Thursday, December 29, 2016

Jogging the Memory

Memories, pressed between the pages of my mind
Memories, sweetened thru the ages just like wine

Quiet thought come floating down
And settle softly to the ground
Like golden autumn leaves around my feet
I touched them and they burst apart with sweet memories,
Sweet memories...

Elvis Presley
A few days before Christmas, I was amazed – and pleasantly surprised  – to see a well-known landmark from the days I lived in Gardena as the photo that day on Bing. A wonderful photograph by Mat Rick (www. http://matrickphoto.com/) of the pier at Manhattan Beach, decorated for Christmas.



When we were kids and Dad took us to the beach, we did not go to Manhattan Beach. He liked swimming at Hermosa Beach, which is a few miles down the coast. But as we grew older and swimming in the ocean was less important than simply “being” at the ocean, we tended to gravitate to Manhattan Beach because the area has a nicer ambiance, parking is available for people who can’t walk very far, and as a bonus, the pier has a small aquarium at the end with educational exhibits.

In November 2010, I took our boy to California for Dad’s birthday. By that time, we knew our son probably would not live very much longer. In June he had been given 6 months to live and we knew time was running out. I wanted my family to see him – and him to see them –  before he died.

We had a wonderful visit (which I wrote about in several posts in November 2010).

And on one very nearly perfect November day, I drove us to the Manhattan Beach pier and we got our feet wet.


I had not looked at the photos of that trip for a long time. But I knew I had a picture of the pier at almost the same angle as the beautiful photograph that had just appeared on Bing.


And so I did.

Monday, December 26, 2016

Practically perfect...

Yesterday went well. Inviting our friend for dinner was a very good thing for us and for her as well. The meal was practically perfect, but not quite…

"It wouldn't be Christmas," my husband says, "without some sort of Leilani disaster."

Fixing pie continues to present challenges. What happened yesterday wasn't exactly a disaster, but the presentation suffered a bit. The crumb crust I made from vanilla cookies for the banana cream pie that was dessert at yesterday's meal was like concrete and very difficult to cut with the knife. And after I did finally mange to wrestle the piece I was trying to serve to our guest onto the spatula, I flipped it upside down on her plate. And the crust was in chunks.

The misadventures yesterday with the pie, and our ability to laugh at them -- and probably just as important my ability to laugh at myself -- were a blessing in disguise. Yesterday was such a joy.
A joyful heart is good medicine, but a broken spirit dries up the bones.

I think all of us got a good dose of medicine yesterday, and I am hoping our bones were nourished as well.

Friday, December 23, 2016

Almost Here!

As Christmas was barely looming on the horizon, I was hoping to write something meaningful and contemplative and perhaps even a little profound and kept waiting for the Muse to strike. And now it is the night before the night before Christmas and the  Muse appears not to be in a striking mood. So it goes…

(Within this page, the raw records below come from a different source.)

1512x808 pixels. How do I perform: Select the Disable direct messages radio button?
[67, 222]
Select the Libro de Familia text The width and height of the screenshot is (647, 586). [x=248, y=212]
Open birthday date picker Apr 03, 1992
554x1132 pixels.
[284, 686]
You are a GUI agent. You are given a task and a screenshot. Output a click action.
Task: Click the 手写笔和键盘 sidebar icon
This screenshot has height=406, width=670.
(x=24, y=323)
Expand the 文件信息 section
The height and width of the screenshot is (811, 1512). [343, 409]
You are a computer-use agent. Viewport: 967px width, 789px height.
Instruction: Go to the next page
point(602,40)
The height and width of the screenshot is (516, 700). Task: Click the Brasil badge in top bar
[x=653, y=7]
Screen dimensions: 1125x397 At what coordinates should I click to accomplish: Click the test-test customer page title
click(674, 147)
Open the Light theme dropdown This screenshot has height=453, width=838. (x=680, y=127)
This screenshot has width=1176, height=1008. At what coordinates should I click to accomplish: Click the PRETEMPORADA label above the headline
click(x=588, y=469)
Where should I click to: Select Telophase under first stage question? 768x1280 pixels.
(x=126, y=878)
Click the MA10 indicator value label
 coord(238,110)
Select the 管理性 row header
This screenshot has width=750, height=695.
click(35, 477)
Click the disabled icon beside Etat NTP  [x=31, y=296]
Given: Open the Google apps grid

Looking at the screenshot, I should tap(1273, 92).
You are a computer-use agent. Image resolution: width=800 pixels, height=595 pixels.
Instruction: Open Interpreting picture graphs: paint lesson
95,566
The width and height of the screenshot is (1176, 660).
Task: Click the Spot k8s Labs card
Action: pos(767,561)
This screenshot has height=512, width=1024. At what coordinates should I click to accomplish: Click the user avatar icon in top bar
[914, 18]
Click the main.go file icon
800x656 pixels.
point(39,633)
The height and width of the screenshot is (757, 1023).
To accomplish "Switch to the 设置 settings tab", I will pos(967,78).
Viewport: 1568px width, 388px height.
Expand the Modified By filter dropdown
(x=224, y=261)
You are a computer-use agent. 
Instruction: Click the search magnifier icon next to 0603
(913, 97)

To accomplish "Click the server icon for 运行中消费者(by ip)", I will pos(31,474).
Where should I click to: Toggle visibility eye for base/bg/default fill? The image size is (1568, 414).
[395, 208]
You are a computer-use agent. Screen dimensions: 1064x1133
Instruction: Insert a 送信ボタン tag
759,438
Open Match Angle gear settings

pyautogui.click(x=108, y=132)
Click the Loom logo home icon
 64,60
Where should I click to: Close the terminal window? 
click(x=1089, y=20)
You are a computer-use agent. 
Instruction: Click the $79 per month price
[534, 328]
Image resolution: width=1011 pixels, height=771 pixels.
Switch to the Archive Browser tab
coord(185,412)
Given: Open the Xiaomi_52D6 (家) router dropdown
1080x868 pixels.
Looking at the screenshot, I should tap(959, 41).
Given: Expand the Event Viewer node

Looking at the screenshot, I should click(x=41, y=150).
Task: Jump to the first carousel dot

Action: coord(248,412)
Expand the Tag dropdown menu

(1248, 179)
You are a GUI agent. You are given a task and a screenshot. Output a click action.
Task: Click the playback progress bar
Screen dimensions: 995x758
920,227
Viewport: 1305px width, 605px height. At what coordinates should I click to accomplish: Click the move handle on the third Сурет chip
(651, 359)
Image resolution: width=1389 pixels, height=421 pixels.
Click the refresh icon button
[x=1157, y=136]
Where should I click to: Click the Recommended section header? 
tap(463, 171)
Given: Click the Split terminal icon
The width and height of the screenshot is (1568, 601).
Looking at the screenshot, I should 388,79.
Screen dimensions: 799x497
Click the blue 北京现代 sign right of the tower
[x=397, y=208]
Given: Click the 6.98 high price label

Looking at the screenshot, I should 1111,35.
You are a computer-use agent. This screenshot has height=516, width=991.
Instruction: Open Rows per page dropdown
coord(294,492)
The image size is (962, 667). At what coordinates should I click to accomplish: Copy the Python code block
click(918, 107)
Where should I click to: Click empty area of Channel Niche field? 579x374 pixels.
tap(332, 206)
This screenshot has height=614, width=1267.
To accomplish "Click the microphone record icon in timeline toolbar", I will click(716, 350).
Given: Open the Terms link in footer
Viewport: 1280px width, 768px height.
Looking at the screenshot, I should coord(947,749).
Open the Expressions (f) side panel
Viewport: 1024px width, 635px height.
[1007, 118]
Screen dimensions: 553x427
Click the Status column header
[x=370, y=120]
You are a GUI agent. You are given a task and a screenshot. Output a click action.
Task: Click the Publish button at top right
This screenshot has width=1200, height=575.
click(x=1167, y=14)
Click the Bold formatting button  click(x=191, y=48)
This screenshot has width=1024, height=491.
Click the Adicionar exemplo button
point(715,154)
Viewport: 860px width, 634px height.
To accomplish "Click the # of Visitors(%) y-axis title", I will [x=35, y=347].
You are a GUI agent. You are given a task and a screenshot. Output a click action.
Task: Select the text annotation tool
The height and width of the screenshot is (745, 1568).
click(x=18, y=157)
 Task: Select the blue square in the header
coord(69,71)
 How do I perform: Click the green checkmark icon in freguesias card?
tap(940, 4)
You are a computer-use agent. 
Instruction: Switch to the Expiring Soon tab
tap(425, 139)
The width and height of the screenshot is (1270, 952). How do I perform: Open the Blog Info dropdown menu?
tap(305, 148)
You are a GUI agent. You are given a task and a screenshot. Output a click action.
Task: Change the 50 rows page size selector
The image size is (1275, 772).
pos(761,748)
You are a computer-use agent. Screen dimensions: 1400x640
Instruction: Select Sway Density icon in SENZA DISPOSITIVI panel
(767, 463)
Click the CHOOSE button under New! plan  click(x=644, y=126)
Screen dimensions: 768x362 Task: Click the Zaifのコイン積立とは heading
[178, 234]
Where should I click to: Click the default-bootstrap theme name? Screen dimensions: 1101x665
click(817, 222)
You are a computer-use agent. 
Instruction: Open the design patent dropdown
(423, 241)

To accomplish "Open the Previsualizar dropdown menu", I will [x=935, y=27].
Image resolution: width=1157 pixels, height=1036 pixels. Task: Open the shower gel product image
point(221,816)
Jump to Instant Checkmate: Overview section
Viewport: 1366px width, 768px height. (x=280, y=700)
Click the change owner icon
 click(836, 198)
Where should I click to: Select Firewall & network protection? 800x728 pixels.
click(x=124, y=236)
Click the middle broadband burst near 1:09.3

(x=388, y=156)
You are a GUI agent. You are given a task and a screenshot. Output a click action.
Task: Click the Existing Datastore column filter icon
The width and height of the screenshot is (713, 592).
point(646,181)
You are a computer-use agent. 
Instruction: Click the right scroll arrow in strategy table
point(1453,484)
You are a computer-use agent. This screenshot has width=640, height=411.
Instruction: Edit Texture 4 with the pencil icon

In the last few years I’ve found myself struggling with feelings of sadness as Christmas approaches, but it hasn’t been so bad this year.

The thing I am remembering now as I reflect on the last Christmas we spent with our boy, who was in the nursing home with only a few weeks yet to live, was that he had made a gallant effort to get a Christmas present together for us earlier in the month, before his condition deteriorated so badly. I was so touched by that: he was not just thinking about himself and what was happening to him.

Well, it is hard not to think about what was happening that Christmas and hard not to remember past Christmases with my mom and my wonderful aunts who have died – and why should I not remember those things – but what me helped so much this this year is that we were able to get the focus off of ourselves a bit and were able to do something for someone else who needed help. It felt very good to have been blessed enough that we could do that.

And another thing keeping me from wallowing in the bog as the day approaches is that must get my house in order.

Yes! I must. The house is a wreck, and I have lots to clean and dust.

We normally have a quiet Christmas at home by ourselves, but this year I learned that our friend Judy was going to be alone this Christmas and I invited her for dinner. This will be the second Christmas for her since her husband died, and I am so glad she accepted our invitation.

Nigella Lawson gave an interview on National Public Radio some years ago that I never forgot. She said

Sometimes if you cook in a complicated way, your tension translates to your guests. They'll have a much better time having chili and baked potatoes than they would if you did roast duck with a wild cherry sauce and then had to lie down and cry for a while.

I am always -- always -- nervous about cooking for other people, so I am fixing something I have fixed hundreds of times before (well, okay, not 100s—but often) and it always turns out tasting wonderful and so I don’t have to worry about that. And even if the house isn’t perfect, that’s okay too.